Use standardized formats for dates When reporting full dates, use standardized formats since date representations vary between the United States and the rest of the world. For example, 01-09-17 will likely be interpreted as January 9th, 2017 in the U.S. but September 1st, 2017 or September 17th, 2001 in other countries. Therefore, always record dates using the international standard of YYYY-MM-DD as prescribed by the International Organization of Standards (ISO) standard ISO 8601 (2004). It is also generally good to have separate columns for month and year to facilitate analyses that are only interested in certain months or years (e.g. what are the average landings in March?).

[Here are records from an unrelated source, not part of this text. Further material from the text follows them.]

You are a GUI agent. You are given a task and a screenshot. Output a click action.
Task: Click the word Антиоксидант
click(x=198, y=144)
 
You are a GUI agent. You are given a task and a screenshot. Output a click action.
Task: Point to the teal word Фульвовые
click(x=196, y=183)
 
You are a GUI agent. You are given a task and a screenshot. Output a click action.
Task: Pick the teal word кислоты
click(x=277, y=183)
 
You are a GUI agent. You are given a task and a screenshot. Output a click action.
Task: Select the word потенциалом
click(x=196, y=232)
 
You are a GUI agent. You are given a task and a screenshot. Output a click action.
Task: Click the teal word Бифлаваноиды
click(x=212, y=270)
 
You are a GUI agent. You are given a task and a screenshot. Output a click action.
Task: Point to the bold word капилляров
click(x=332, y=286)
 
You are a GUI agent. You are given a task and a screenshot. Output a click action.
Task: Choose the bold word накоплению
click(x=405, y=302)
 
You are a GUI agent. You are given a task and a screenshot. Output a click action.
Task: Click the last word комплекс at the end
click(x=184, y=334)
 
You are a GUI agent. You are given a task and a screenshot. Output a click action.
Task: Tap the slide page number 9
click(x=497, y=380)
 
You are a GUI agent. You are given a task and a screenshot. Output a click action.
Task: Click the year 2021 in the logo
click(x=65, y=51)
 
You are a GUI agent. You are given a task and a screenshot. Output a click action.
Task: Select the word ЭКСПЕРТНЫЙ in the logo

Always store an uncorrected original version of the data file and BACK UP YOUR DATA!!!
When you make changes or corrections to the original data file you could easily make a mistake. To avoid compromising your original raw data, always store an unadjusted copy of the data file and do not make any changes or adjustments to this copy (make it “read-only” if possible). Make a duplicate file if corrections or adjustments are required and be sure to describe what changes were made in the metadata file. Lastly, ALWAYS BACK UP YOUR DATA by keeping at least three copies of the file in different locations (e.g., desktop, external hard drive, the cloud).
Be consistent with blank cells by using NA It is common for cells to be blank in a spreadsheet. However, there are many different ways to signify a blank cell, some of which are more difficult to work with. We recommend always using
NAin any blank cell, rather than simply leaving the cell blank, putting in spaces, or other options like
-999. This will allow R to quickly identify and deal with empty cells.
For storing data, always use CSV files instead of XLS or XLSX files There are also several different file formats for storing spreadsheet data. XLS and XLSX are two very commonly used formats, and are the standard Microsoft Excel spreadsheet format (XLSX is the newest version). However, many programming languages have difficulty ingesting Microsoft Excel files. These files also require people using them to have a copy of Microsoft Excel, which not everyone has and can be expensive. We therefore recommend using the CSV file format for storing data. CSV stands for “Comma-Separated Values” and describes how data are stored in the file. If you have a Microsoft Excel file, you can save it as a CSV by clicking
File -> Save Asand selecting the CSV option. CSVs can be read directly into R, and used and manipulated by anyone with a computer.